What you need to do
Go to the line in the entries below that holds "For every named" and repeat exactly from there through the line that holds "[facebook] (284, 2541)", inclusive.

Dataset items
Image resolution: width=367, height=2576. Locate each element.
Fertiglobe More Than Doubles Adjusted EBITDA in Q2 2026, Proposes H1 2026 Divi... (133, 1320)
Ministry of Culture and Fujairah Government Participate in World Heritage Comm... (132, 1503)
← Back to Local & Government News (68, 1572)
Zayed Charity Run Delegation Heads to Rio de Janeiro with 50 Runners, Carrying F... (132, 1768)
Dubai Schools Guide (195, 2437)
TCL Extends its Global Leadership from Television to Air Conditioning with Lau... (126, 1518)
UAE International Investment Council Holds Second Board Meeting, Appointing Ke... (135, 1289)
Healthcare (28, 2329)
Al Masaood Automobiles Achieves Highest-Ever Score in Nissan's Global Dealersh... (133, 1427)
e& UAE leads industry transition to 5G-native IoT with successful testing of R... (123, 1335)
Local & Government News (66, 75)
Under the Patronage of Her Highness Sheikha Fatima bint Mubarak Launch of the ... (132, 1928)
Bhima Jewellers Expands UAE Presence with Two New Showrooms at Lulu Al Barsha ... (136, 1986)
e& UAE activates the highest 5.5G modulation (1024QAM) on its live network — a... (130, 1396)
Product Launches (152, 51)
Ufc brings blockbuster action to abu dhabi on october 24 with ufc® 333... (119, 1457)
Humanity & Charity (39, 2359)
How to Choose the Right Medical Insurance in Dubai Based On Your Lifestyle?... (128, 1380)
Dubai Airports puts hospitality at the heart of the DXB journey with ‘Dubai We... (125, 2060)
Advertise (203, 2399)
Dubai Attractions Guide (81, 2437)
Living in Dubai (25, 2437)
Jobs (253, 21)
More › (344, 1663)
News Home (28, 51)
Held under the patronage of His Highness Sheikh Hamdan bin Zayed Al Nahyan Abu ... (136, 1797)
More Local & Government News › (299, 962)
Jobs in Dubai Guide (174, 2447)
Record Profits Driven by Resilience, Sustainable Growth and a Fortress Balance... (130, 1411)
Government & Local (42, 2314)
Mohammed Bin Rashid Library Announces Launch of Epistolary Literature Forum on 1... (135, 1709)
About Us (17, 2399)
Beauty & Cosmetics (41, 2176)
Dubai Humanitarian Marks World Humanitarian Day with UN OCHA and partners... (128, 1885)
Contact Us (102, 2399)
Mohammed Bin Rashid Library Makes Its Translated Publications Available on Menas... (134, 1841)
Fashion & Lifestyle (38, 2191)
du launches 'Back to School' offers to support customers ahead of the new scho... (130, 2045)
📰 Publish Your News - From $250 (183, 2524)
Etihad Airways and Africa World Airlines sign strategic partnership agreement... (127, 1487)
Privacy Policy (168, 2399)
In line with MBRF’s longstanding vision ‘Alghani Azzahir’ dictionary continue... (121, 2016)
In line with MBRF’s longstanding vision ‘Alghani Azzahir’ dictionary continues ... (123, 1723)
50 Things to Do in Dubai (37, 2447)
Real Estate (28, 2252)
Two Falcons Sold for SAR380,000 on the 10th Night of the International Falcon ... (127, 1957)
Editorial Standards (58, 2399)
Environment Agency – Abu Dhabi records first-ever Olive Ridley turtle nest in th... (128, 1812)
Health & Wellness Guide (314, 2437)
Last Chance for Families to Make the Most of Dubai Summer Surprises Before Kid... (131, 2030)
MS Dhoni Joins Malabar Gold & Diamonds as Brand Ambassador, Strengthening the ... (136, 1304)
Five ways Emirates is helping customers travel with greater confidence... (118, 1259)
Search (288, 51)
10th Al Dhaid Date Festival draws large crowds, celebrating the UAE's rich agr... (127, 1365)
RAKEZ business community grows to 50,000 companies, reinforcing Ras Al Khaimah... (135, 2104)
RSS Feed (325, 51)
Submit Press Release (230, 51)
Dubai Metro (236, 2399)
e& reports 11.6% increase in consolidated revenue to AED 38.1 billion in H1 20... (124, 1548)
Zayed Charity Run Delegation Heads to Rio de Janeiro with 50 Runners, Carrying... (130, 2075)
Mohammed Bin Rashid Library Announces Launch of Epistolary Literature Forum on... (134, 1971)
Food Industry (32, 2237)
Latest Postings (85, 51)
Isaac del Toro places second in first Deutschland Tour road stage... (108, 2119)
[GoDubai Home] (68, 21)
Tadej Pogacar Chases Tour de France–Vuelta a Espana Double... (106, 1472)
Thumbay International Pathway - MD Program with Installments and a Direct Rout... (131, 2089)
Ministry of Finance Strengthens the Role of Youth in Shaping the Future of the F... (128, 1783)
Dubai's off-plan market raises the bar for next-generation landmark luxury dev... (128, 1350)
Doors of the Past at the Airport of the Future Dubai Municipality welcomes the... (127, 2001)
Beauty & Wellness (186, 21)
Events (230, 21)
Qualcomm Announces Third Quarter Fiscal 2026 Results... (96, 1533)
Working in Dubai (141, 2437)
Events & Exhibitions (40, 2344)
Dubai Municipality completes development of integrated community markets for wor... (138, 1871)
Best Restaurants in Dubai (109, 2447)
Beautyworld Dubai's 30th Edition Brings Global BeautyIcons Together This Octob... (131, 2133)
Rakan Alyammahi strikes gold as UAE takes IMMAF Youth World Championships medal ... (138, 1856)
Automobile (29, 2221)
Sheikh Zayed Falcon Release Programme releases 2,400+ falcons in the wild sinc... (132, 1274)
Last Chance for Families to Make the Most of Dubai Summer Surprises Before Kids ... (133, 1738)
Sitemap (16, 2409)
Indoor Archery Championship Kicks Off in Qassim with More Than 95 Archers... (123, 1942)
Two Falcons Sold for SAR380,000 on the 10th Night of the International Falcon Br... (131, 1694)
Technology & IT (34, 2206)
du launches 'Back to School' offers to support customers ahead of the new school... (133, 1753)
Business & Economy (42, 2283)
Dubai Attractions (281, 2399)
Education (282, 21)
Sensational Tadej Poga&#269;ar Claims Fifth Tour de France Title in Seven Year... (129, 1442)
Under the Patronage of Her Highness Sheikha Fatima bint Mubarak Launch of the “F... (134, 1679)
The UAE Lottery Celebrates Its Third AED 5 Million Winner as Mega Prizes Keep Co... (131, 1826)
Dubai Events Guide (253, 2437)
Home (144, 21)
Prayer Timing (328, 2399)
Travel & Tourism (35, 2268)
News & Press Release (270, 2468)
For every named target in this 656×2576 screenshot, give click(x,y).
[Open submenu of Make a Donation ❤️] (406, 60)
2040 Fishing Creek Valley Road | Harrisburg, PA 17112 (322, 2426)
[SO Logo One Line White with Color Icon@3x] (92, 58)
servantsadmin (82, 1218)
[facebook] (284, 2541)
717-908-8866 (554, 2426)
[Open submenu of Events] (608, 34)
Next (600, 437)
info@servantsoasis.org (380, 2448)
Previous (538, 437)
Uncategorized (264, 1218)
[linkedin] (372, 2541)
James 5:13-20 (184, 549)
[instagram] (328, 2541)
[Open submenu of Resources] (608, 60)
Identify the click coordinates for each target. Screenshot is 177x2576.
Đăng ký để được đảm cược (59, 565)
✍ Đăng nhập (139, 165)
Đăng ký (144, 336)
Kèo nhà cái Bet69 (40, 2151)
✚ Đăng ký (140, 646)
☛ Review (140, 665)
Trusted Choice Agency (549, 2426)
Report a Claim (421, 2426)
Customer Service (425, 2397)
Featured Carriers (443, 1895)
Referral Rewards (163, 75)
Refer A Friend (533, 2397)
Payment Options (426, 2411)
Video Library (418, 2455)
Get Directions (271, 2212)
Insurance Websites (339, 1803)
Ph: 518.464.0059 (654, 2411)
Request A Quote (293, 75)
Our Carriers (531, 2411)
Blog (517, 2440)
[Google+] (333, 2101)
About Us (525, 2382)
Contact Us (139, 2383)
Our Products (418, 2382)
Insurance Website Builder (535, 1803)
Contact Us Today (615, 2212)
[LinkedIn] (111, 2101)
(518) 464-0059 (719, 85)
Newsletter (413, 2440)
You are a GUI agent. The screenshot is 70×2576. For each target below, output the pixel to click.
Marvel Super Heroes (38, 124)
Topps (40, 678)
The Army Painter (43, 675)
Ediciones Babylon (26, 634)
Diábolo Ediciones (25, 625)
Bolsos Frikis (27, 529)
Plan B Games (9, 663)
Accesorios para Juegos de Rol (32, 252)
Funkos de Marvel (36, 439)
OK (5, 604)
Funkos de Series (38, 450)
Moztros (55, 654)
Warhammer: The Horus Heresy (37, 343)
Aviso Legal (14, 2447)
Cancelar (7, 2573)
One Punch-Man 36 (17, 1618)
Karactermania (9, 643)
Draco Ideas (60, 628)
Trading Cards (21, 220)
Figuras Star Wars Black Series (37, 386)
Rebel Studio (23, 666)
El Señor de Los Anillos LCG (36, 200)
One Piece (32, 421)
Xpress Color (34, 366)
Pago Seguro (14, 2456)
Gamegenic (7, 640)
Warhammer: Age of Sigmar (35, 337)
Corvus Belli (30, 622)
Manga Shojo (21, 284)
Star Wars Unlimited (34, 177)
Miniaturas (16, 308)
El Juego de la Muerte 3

Response to this exercise
For every named target in this 656×2576 screenshot, give click(x,y).
[Open submenu of Make a Donation ❤️] (406, 60)
2040 Fishing Creek Valley Road | Harrisburg, PA 17112 (322, 2426)
[SO Logo One Line White with Color Icon@3x] (92, 58)
servantsadmin (82, 1218)
[facebook] (284, 2541)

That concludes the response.